=== Written task ===
Reproduce the following material word for word, including every line.

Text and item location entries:
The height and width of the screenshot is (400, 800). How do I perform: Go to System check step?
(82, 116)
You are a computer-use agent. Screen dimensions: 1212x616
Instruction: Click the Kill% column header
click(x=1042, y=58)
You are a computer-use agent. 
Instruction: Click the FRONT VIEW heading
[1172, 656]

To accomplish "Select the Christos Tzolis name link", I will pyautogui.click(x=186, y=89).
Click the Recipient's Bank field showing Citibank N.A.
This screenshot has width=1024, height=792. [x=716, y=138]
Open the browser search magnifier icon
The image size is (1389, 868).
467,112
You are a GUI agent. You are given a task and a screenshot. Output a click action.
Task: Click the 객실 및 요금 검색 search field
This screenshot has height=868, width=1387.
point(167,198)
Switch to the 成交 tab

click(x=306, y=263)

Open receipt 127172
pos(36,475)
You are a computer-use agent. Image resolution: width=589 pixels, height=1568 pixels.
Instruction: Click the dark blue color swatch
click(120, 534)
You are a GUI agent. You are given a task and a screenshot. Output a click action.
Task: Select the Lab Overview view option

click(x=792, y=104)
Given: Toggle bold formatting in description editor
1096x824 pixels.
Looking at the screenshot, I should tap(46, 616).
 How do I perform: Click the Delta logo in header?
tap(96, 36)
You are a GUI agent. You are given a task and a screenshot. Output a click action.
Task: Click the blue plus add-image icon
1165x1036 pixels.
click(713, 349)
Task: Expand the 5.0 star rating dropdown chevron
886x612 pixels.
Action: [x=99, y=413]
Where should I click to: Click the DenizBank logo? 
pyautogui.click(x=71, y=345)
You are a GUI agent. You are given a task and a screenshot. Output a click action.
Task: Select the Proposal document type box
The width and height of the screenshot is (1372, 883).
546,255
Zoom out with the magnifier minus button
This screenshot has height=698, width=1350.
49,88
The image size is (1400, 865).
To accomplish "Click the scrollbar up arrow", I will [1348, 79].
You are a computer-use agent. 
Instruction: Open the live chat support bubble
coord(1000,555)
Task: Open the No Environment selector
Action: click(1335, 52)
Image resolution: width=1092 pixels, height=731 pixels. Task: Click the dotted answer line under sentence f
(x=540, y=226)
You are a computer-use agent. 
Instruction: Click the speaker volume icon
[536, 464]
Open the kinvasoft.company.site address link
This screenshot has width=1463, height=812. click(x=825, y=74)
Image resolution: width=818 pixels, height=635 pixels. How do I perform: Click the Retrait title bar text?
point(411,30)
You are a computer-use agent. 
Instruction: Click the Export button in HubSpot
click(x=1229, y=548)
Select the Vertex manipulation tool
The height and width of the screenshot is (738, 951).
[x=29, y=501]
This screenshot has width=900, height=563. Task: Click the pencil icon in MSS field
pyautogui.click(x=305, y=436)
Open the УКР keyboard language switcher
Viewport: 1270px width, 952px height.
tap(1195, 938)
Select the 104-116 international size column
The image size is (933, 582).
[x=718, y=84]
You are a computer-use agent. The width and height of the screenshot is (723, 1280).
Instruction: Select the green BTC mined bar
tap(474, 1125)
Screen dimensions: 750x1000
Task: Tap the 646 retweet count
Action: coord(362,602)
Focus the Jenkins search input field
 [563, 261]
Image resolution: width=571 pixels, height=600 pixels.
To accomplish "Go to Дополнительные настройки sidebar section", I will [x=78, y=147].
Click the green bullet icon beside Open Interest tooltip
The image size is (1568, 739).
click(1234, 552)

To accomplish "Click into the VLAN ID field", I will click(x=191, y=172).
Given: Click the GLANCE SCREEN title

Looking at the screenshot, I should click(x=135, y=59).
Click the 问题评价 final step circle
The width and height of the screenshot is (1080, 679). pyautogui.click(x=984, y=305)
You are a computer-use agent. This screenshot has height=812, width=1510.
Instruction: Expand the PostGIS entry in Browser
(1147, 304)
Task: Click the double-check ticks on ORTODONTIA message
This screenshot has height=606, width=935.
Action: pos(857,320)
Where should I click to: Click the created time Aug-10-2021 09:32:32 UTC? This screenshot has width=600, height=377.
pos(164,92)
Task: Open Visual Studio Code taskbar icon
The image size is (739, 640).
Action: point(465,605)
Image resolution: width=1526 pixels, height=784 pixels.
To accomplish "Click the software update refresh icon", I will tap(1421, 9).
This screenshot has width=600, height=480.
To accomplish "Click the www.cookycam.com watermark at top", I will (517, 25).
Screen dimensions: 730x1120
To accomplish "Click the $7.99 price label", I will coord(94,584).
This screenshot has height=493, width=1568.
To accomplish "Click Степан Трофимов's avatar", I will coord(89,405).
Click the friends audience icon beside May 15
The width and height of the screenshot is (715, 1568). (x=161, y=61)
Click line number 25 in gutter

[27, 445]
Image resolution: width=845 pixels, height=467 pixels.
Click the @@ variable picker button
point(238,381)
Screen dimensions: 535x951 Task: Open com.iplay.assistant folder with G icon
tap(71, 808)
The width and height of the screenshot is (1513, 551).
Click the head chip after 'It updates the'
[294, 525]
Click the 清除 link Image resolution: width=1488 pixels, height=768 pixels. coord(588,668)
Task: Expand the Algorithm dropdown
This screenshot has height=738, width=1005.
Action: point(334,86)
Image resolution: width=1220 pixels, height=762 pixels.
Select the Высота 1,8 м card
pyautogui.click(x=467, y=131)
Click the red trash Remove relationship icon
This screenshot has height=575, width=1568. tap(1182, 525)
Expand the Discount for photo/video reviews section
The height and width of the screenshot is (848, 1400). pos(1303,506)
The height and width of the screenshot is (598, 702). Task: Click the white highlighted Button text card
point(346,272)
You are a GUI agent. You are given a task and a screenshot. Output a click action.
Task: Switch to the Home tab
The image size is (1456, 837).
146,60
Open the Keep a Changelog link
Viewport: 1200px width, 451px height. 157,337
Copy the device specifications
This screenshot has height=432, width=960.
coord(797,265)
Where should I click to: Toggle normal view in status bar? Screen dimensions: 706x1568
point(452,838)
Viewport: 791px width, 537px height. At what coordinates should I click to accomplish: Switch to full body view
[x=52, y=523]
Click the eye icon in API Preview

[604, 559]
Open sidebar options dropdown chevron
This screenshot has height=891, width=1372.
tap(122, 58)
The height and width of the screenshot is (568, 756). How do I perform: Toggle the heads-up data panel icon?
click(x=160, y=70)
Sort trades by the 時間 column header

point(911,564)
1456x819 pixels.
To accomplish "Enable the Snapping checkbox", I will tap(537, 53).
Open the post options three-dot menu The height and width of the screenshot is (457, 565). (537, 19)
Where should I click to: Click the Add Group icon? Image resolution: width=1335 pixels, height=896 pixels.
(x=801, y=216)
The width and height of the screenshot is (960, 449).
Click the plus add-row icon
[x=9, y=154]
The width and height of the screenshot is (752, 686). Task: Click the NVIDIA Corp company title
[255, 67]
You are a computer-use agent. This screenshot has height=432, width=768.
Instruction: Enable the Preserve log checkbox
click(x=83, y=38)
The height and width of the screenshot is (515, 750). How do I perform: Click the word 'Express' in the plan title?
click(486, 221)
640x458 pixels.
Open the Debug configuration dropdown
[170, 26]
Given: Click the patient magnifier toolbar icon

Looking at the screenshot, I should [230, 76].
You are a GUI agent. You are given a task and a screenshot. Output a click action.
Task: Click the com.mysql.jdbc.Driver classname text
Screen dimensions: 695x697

=== Output of the exercise ===
The height and width of the screenshot is (400, 800). How do I perform: Go to System check step?
(82, 116)
You are a computer-use agent. Screen dimensions: 1212x616
Instruction: Click the Kill% column header
click(x=1042, y=58)
You are a computer-use agent. 
Instruction: Click the FRONT VIEW heading
[1172, 656]

To accomplish "Select the Christos Tzolis name link", I will pyautogui.click(x=186, y=89).
Click the Recipient's Bank field showing Citibank N.A.
This screenshot has width=1024, height=792. [x=716, y=138]
Open the browser search magnifier icon
The image size is (1389, 868).
467,112
You are a GUI agent. You are given a task and a screenshot. Output a click action.
Task: Click the 객실 및 요금 검색 search field
This screenshot has height=868, width=1387.
point(167,198)
Switch to the 成交 tab

click(x=306, y=263)

Open receipt 127172
pos(36,475)
You are a computer-use agent. Image resolution: width=589 pixels, height=1568 pixels.
Instruction: Click the dark blue color swatch
click(120, 534)
You are a GUI agent. You are given a task and a screenshot. Output a click action.
Task: Select the Lab Overview view option

click(x=792, y=104)
Given: Toggle bold formatting in description editor
1096x824 pixels.
Looking at the screenshot, I should tap(46, 616).
 How do I perform: Click the Delta logo in header?
tap(96, 36)
You are a GUI agent. You are given a task and a screenshot. Output a click action.
Task: Click the blue plus add-image icon
1165x1036 pixels.
click(713, 349)
Task: Expand the 5.0 star rating dropdown chevron
886x612 pixels.
Action: [x=99, y=413]
Where should I click to: Click the DenizBank logo? 
pyautogui.click(x=71, y=345)
You are a GUI agent. You are given a task and a screenshot. Output a click action.
Task: Select the Proposal document type box
The width and height of the screenshot is (1372, 883).
546,255
Zoom out with the magnifier minus button
This screenshot has height=698, width=1350.
49,88
The image size is (1400, 865).
To accomplish "Click the scrollbar up arrow", I will [1348, 79].
You are a computer-use agent. 
Instruction: Open the live chat support bubble
coord(1000,555)
Task: Open the No Environment selector
Action: click(1335, 52)
Image resolution: width=1092 pixels, height=731 pixels. Task: Click the dotted answer line under sentence f
(x=540, y=226)
You are a computer-use agent. 
Instruction: Click the speaker volume icon
[536, 464]
Open the kinvasoft.company.site address link
This screenshot has width=1463, height=812. click(x=825, y=74)
Image resolution: width=818 pixels, height=635 pixels. How do I perform: Click the Retrait title bar text?
point(411,30)
You are a computer-use agent. 
Instruction: Click the Export button in HubSpot
click(x=1229, y=548)
Select the Vertex manipulation tool
The height and width of the screenshot is (738, 951).
[x=29, y=501]
This screenshot has width=900, height=563. Task: Click the pencil icon in MSS field
pyautogui.click(x=305, y=436)
Open the УКР keyboard language switcher
Viewport: 1270px width, 952px height.
tap(1195, 938)
Select the 104-116 international size column
The image size is (933, 582).
[x=718, y=84]
You are a computer-use agent. The width and height of the screenshot is (723, 1280).
Instruction: Select the green BTC mined bar
tap(474, 1125)
Screen dimensions: 750x1000
Task: Tap the 646 retweet count
Action: coord(362,602)
Focus the Jenkins search input field
 [563, 261]
Image resolution: width=571 pixels, height=600 pixels.
To accomplish "Go to Дополнительные настройки sidebar section", I will [x=78, y=147].
Click the green bullet icon beside Open Interest tooltip
The image size is (1568, 739).
click(1234, 552)

To accomplish "Click into the VLAN ID field", I will click(x=191, y=172).
Given: Click the GLANCE SCREEN title

Looking at the screenshot, I should click(x=135, y=59).
Click the 问题评价 final step circle
The width and height of the screenshot is (1080, 679). pyautogui.click(x=984, y=305)
You are a computer-use agent. This screenshot has height=812, width=1510.
Instruction: Expand the PostGIS entry in Browser
(1147, 304)
Task: Click the double-check ticks on ORTODONTIA message
This screenshot has height=606, width=935.
Action: pos(857,320)
Where should I click to: Click the created time Aug-10-2021 09:32:32 UTC? This screenshot has width=600, height=377.
pos(164,92)
Task: Open Visual Studio Code taskbar icon
The image size is (739, 640).
Action: point(465,605)
Image resolution: width=1526 pixels, height=784 pixels.
To accomplish "Click the software update refresh icon", I will tap(1421, 9).
This screenshot has width=600, height=480.
To accomplish "Click the www.cookycam.com watermark at top", I will (517, 25).
Screen dimensions: 730x1120
To accomplish "Click the $7.99 price label", I will coord(94,584).
This screenshot has height=493, width=1568.
To accomplish "Click Степан Трофимов's avatar", I will coord(89,405).
Click the friends audience icon beside May 15
The width and height of the screenshot is (715, 1568). (x=161, y=61)
Click line number 25 in gutter

[27, 445]
Image resolution: width=845 pixels, height=467 pixels.
Click the @@ variable picker button
point(238,381)
Screen dimensions: 535x951 Task: Open com.iplay.assistant folder with G icon
tap(71, 808)
The width and height of the screenshot is (1513, 551).
Click the head chip after 'It updates the'
[294, 525]
Click the 清除 link Image resolution: width=1488 pixels, height=768 pixels. coord(588,668)
Task: Expand the Algorithm dropdown
This screenshot has height=738, width=1005.
Action: point(334,86)
Image resolution: width=1220 pixels, height=762 pixels.
Select the Высота 1,8 м card
pyautogui.click(x=467, y=131)
Click the red trash Remove relationship icon
This screenshot has height=575, width=1568. tap(1182, 525)
Expand the Discount for photo/video reviews section
The height and width of the screenshot is (848, 1400). pos(1303,506)
The height and width of the screenshot is (598, 702). Task: Click the white highlighted Button text card
point(346,272)
You are a GUI agent. You are given a task and a screenshot. Output a click action.
Task: Switch to the Home tab
The image size is (1456, 837).
146,60
Open the Keep a Changelog link
Viewport: 1200px width, 451px height. 157,337
Copy the device specifications
This screenshot has height=432, width=960.
coord(797,265)
Where should I click to: Toggle normal view in status bar? Screen dimensions: 706x1568
point(452,838)
Viewport: 791px width, 537px height. At what coordinates should I click to accomplish: Switch to full body view
[x=52, y=523]
Click the eye icon in API Preview

[604, 559]
Open sidebar options dropdown chevron
This screenshot has height=891, width=1372.
tap(122, 58)
The height and width of the screenshot is (568, 756). How do I perform: Toggle the heads-up data panel icon?
click(x=160, y=70)
Sort trades by the 時間 column header

point(911,564)
1456x819 pixels.
To accomplish "Enable the Snapping checkbox", I will tap(537, 53).
Open the post options three-dot menu The height and width of the screenshot is (457, 565). (537, 19)
Where should I click to: Click the Add Group icon? Image resolution: width=1335 pixels, height=896 pixels.
(x=801, y=216)
The width and height of the screenshot is (960, 449).
Click the plus add-row icon
[x=9, y=154]
The width and height of the screenshot is (752, 686). Task: Click the NVIDIA Corp company title
[255, 67]
You are a computer-use agent. This screenshot has height=432, width=768.
Instruction: Enable the Preserve log checkbox
click(x=83, y=38)
The height and width of the screenshot is (515, 750). How do I perform: Click the word 'Express' in the plan title?
click(486, 221)
640x458 pixels.
Open the Debug configuration dropdown
[170, 26]
Given: Click the patient magnifier toolbar icon

Looking at the screenshot, I should [230, 76].
You are a GUI agent. You are given a task and a screenshot. Output a click action.
Task: Click the com.mysql.jdbc.Driver classname text
Screen dimensions: 695x697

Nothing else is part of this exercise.